══ Records for the task ══

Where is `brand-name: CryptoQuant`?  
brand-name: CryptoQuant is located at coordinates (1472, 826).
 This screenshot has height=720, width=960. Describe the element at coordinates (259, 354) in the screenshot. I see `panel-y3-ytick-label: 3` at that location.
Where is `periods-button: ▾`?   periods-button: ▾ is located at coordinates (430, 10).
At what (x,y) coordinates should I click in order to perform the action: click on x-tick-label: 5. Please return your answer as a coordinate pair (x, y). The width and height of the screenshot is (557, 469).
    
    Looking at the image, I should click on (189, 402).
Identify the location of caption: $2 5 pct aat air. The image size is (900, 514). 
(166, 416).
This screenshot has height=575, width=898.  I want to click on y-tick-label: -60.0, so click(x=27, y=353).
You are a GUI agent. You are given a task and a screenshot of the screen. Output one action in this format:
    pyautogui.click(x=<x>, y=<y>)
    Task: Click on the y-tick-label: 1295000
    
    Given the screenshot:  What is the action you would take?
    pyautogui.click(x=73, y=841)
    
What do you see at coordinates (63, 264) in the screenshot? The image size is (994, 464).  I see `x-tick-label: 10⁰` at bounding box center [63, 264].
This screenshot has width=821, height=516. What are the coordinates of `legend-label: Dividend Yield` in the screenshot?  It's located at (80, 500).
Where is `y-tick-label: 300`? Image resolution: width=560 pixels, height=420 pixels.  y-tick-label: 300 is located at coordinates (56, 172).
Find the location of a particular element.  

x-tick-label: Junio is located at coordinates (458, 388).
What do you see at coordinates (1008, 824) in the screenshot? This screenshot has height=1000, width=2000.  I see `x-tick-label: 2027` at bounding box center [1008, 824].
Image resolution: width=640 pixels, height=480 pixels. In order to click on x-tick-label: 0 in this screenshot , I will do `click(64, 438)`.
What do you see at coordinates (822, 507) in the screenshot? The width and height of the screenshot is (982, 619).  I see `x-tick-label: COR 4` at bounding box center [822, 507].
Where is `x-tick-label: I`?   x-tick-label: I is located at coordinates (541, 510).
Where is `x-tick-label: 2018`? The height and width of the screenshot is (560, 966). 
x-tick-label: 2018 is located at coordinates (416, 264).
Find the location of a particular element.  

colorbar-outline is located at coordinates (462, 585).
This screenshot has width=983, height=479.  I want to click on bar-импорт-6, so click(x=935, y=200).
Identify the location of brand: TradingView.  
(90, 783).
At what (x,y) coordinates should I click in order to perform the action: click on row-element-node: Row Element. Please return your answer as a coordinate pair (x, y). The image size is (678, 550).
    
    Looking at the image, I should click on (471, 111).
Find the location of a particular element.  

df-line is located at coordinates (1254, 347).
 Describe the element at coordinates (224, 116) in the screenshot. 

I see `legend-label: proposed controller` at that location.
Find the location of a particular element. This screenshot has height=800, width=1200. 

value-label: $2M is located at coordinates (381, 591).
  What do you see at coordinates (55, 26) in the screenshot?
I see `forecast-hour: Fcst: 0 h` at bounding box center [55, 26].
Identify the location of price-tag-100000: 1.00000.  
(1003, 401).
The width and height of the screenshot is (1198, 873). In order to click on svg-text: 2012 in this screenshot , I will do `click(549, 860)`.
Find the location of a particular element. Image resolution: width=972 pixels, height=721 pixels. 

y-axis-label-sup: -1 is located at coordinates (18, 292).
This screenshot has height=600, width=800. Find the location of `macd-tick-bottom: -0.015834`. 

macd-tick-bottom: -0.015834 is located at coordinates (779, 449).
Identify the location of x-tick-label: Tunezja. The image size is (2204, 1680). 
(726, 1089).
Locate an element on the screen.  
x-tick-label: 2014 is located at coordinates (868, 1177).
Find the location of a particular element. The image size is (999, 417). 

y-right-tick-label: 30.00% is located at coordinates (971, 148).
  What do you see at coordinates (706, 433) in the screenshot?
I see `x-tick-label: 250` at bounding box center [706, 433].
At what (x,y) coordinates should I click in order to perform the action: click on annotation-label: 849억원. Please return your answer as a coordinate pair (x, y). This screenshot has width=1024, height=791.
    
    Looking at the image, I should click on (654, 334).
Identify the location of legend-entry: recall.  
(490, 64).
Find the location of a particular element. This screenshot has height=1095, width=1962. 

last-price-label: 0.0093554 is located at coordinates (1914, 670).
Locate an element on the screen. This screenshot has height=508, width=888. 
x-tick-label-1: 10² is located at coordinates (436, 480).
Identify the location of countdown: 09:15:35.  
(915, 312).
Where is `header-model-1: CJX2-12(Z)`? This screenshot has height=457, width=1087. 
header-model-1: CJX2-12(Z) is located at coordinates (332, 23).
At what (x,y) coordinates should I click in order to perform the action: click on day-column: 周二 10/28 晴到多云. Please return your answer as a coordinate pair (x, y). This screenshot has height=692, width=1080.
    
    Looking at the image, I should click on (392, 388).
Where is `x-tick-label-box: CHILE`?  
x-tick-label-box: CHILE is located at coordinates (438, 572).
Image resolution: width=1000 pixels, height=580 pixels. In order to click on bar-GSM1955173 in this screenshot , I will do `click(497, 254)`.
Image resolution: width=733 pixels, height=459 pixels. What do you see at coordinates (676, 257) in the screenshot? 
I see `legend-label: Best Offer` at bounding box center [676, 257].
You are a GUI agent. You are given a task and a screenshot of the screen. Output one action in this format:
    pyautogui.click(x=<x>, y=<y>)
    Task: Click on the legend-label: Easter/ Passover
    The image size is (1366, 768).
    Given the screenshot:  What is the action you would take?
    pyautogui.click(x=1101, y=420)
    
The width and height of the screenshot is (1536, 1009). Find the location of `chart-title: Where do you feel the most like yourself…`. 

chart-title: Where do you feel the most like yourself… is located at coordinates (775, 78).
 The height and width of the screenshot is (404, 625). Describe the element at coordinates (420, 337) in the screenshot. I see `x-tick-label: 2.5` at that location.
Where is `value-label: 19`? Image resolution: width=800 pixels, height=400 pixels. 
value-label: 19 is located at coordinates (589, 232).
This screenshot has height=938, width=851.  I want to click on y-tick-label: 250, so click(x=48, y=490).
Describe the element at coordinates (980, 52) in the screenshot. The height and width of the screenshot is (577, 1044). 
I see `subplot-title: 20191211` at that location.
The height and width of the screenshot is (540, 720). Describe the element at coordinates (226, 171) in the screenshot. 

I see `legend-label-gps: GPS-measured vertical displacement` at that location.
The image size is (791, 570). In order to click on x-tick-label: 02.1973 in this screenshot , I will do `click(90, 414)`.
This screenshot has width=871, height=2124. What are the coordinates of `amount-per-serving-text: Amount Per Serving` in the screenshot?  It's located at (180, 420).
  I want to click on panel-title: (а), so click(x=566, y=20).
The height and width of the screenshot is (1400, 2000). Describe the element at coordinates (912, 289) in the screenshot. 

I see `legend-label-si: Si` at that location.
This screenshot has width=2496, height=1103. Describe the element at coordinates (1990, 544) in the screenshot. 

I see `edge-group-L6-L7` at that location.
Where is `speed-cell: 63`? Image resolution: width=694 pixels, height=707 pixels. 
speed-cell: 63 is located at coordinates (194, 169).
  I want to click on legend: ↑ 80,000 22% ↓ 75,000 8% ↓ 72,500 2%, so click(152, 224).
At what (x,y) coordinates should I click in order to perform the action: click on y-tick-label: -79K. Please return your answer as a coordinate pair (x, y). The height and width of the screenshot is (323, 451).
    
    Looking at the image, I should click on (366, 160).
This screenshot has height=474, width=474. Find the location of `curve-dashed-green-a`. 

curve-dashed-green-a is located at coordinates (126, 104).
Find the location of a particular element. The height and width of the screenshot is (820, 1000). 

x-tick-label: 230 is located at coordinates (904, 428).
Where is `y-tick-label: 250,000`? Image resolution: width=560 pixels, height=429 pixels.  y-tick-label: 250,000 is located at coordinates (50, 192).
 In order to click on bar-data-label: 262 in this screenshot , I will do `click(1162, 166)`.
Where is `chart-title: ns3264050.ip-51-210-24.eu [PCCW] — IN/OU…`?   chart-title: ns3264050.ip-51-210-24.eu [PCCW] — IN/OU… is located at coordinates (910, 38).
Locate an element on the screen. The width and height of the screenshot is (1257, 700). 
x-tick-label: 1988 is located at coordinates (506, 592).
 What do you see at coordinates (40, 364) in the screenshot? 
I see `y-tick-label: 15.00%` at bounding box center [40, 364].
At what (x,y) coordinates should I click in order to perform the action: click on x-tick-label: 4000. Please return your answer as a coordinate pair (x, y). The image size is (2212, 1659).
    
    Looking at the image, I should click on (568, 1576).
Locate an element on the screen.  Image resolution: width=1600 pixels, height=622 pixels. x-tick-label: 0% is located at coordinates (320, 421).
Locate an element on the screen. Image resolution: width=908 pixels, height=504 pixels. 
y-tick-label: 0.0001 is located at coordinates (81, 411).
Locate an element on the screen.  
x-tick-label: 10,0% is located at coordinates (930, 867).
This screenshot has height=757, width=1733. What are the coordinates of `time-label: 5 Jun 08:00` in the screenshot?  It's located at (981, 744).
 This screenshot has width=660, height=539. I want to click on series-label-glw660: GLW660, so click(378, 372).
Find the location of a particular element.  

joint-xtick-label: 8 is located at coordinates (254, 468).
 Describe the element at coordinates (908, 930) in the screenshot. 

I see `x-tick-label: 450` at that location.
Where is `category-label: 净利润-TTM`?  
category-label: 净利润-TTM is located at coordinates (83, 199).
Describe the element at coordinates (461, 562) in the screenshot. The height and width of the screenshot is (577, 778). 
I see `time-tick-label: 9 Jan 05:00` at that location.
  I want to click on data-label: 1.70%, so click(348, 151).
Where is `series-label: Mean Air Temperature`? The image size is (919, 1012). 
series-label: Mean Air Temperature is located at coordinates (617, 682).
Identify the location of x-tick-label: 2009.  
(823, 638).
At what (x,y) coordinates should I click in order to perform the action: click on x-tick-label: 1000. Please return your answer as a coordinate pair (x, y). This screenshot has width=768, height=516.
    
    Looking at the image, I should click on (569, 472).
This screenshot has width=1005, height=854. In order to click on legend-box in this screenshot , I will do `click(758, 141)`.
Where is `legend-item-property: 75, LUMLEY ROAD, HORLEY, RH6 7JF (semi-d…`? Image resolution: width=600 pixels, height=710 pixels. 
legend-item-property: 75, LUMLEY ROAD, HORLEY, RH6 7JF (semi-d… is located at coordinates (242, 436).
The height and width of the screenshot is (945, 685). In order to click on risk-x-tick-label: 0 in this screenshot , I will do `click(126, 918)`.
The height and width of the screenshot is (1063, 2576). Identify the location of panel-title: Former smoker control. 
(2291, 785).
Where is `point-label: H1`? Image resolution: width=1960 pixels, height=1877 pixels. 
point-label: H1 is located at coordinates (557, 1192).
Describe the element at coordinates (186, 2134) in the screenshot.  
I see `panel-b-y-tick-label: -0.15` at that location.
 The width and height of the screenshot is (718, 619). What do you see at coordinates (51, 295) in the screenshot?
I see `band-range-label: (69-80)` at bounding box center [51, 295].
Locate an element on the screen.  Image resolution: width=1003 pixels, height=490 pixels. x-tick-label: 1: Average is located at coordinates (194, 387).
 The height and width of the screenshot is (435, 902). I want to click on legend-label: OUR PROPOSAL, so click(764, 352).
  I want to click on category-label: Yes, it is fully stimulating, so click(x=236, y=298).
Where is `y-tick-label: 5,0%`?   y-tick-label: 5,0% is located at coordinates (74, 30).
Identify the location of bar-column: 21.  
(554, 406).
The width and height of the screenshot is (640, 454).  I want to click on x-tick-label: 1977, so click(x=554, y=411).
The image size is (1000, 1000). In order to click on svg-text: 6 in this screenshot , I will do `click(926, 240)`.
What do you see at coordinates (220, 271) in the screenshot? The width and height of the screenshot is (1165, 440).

═══

What is needed
Reproduce the listing verbatim, starting at the line that contains "coordinates (74, 30)." and ending at the final line of the listing, with both of those lines included.

Response to the task
Where is `y-tick-label: 5,0%`?   y-tick-label: 5,0% is located at coordinates (74, 30).
Identify the location of bar-column: 21.  
(554, 406).
The width and height of the screenshot is (640, 454).  I want to click on x-tick-label: 1977, so click(x=554, y=411).
The image size is (1000, 1000). In order to click on svg-text: 6 in this screenshot , I will do `click(926, 240)`.
What do you see at coordinates (220, 271) in the screenshot? The width and height of the screenshot is (1165, 440).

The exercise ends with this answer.